● **Your task**: Write the next part of the forum thread about laying conduit under a driveway, picking up right after its last post.

● **Text shown**:
11. Always make sure no rocks etc get in the conduit during installation. They'll cause more trouble than you thought possible so keep them out. Always look inside before gluing. 
As for your driveway, I'd be putting in 2 conduits. One orange (electrical) and one white (communications). 50mm should do but go larger if you can afford it and want to be sure. There's unlikely to be any benefit in going above 80mm however.  
I'd also install an empty water pipe (nice big one) if there's any chance that you'll want to run a sprinkler system etc pipe through later. Also put in a gas pipe with both ends capped if there's a chance that you'll need it sometime.  *Make sure the location of the empty conduits / pipes can be identified somehow.* There's hundreds if not thousands of km of "lost" conduit under the streets and you don't want that in your driveway. Memory is useless when you're digging to find it - mark it somehow in a way that can't be erased. 
Note for others reading this - bitumen (hot mix) and plastic conduits are not a good combination. Use steel if it's going to get hot during construction works as plastic will melt and make the conduit useless.

----------


## Ivan in Oz

No mention has been made as to what distance the run is. 
ALSO,
Thake Digital photographs of *EVERYTHING*
Very useful when it comes time to remember What went WHERE :Confused:  
The problem is :Redface:  
" Where did I save the Photos to? " :Rolleyes:

----------


## AV Elec

Ensure you draw a plan to scale of the locations of everything.

----------


## Barry_White

> No mention has been made as to what distance the run is.

  
Ivan 
In the first post he said the run is 15 metres.

----------


## Ivan in Oz

15 M Whoops!
Sorry ppl :Redface:  
BUT,
I could push the Old Electrical Snake at work that distance EASILY!
I wouldn't bother with a Pullthrough.

----------


## rrich

Thinking about it and referencing American standards... 
Nothing smaller than 50mm. The wire required to get 100 amps through is a snug fit in 50mm conduit. When I added a sub breaker panel in the garage, the contractor had one H*** or a time feeding the wire through about 6 feet of conduit. 
The thickness of the driveway (100mm) seems to be a bit thin to me. When we did ours I had 150mm poured, using fiber concrete and over a 300mm grid of 9mm rebar. But my truck (F-250) weighs almost 3400kg and is always parked in the driveway.

● **Material supplied**:
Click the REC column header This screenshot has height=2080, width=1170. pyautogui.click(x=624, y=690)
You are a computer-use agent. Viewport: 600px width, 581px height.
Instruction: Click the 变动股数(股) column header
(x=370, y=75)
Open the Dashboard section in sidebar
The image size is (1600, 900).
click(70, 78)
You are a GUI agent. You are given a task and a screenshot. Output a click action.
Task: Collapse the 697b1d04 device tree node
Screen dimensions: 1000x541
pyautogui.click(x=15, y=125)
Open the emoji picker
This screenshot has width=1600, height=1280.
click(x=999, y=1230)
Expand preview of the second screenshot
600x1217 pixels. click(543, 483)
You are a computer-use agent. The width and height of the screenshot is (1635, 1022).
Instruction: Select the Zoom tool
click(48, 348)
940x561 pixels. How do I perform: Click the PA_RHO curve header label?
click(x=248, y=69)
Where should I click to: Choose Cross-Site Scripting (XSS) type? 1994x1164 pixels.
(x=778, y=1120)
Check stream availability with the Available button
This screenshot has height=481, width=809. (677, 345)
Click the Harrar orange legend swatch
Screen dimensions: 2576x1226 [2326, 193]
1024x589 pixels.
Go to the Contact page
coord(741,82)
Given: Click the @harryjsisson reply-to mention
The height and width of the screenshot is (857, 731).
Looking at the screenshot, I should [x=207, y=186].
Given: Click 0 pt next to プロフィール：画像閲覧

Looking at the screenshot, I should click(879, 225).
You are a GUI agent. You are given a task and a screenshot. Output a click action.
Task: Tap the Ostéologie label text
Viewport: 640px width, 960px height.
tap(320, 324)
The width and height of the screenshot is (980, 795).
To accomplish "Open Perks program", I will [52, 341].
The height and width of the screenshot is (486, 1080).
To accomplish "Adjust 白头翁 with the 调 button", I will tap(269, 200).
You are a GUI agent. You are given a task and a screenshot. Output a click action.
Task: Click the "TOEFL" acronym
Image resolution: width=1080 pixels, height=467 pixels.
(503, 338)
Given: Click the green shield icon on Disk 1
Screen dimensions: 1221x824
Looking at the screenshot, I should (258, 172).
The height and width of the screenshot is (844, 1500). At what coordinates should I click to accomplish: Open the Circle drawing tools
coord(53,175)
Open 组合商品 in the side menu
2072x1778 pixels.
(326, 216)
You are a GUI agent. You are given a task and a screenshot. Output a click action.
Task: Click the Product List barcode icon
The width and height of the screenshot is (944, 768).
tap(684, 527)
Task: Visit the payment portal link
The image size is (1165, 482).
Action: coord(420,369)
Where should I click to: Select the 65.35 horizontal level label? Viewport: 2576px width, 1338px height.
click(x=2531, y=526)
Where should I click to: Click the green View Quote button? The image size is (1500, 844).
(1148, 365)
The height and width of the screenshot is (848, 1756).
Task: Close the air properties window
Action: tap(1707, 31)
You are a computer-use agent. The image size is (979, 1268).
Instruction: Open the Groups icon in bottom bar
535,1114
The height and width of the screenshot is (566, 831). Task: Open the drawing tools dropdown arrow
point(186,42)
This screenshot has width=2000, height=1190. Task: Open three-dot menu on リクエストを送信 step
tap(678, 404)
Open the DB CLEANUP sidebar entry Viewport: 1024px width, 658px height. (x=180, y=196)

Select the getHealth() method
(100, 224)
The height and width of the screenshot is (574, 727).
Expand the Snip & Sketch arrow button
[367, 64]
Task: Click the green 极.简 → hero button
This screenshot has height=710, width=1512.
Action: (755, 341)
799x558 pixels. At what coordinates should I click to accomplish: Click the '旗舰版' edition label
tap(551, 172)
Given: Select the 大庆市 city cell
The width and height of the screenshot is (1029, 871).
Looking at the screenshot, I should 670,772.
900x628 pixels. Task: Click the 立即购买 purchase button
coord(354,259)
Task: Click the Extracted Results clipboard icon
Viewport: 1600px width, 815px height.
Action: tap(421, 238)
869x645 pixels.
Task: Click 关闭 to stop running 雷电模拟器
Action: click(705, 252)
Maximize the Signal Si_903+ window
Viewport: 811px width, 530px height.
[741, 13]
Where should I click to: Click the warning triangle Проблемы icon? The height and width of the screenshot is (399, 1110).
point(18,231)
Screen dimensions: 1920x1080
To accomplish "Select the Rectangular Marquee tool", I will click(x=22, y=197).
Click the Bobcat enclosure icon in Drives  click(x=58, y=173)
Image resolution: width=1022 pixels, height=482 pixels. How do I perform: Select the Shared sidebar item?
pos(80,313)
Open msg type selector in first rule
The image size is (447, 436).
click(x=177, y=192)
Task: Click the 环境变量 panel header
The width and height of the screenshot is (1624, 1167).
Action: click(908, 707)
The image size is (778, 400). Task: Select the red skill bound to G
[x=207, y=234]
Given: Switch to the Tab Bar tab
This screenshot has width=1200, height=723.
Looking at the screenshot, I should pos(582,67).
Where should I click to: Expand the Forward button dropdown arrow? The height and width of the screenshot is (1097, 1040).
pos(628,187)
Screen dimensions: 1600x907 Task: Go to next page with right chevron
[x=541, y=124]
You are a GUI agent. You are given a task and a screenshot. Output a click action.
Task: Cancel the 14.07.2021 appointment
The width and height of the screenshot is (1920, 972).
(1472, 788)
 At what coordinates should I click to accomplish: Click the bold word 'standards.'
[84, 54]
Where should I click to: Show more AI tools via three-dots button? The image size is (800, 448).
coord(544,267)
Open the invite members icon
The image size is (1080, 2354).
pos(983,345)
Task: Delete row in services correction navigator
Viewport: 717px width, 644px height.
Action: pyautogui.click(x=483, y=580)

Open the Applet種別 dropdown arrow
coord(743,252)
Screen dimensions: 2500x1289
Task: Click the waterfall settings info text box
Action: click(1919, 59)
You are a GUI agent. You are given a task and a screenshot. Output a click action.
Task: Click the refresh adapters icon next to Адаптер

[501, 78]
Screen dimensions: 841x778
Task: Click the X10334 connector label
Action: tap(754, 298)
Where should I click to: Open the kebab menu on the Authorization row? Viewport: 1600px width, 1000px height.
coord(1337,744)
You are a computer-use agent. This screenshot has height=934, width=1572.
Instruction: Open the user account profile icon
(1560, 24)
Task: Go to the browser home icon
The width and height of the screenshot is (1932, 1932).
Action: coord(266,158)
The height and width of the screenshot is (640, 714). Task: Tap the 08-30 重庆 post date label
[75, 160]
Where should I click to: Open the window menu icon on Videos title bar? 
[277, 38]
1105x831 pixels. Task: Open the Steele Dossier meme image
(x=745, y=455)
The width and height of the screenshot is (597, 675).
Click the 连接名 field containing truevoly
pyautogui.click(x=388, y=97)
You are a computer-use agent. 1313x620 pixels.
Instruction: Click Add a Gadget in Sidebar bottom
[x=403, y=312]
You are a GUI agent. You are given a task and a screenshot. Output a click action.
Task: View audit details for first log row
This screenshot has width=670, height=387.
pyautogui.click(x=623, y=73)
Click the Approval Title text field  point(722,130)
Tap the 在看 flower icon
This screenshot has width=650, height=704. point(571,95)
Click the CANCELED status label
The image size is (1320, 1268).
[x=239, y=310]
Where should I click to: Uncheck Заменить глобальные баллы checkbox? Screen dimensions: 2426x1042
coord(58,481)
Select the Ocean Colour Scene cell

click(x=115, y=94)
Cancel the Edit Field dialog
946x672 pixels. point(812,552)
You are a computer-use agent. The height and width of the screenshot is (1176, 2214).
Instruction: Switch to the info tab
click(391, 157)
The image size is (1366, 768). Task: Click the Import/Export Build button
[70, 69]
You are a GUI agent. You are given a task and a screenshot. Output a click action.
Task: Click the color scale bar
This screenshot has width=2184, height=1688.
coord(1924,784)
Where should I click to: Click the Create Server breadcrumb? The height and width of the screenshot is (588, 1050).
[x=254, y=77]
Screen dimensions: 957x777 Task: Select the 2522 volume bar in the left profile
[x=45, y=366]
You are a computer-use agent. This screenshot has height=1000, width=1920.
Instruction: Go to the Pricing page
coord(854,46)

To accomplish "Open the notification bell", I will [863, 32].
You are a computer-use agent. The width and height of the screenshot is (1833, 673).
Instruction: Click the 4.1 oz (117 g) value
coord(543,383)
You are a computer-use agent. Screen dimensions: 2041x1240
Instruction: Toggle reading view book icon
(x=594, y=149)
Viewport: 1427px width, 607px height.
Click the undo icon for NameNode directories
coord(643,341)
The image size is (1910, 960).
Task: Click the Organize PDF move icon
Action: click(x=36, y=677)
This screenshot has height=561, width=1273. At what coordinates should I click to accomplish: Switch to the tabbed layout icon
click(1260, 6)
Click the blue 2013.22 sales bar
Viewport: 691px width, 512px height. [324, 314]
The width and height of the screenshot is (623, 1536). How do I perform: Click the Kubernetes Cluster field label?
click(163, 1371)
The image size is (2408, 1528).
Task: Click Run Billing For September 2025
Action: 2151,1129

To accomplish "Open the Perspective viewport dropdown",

● **Result of the exercise**:
I would bury the conduit at least 300mm below the bottom of the driveway concrete. Back fill the trench with sand. Cover the ends of the conduit with caps and tape them in place. 
As mentioned above, a single picture is worth a thousand words. 
Two conduits are best, one for electricity and one for communications. If you think that you may need sprinklers on the other side of the driveway, put a supply pipe under the driveway. For the sprinklers, you'll only need one supply pipe as you can put valves on the other side of the driveway and run the control wires through the communications conduit.

----------


## jeremy

Thanks all for the answers.   
I bought some 'draw wire' from the electical wholesalers.  It is simply 1.25mm steel wire.  Is this fine?  I'm guessing rusting could be an issue... 
They (electrical store) said that I could use the orange conduit for either power or comms.  However I noticed on the optus specs they specify the white conduit.  Does this matter?  If they come to install would they refuse to do it just because it was orange? 
I've got the 'sweeping bends' for the 2 right angles I need to do.  These should be fine shouldn't they?  I don't need a pit as well??  
Thanks for your help,
Jeremy

----------


## MikeCollett

do you need one for water - i would probably need that here at some point along a driveway, i hate driving over hoses.
you got kids or grandkids? how about putting a bigger pipe, (not so big so they could get their head stuck, but big enough so they dont get an arm or leg stuck) angling down if it is possible, to run their cars through? my kids would goof on that.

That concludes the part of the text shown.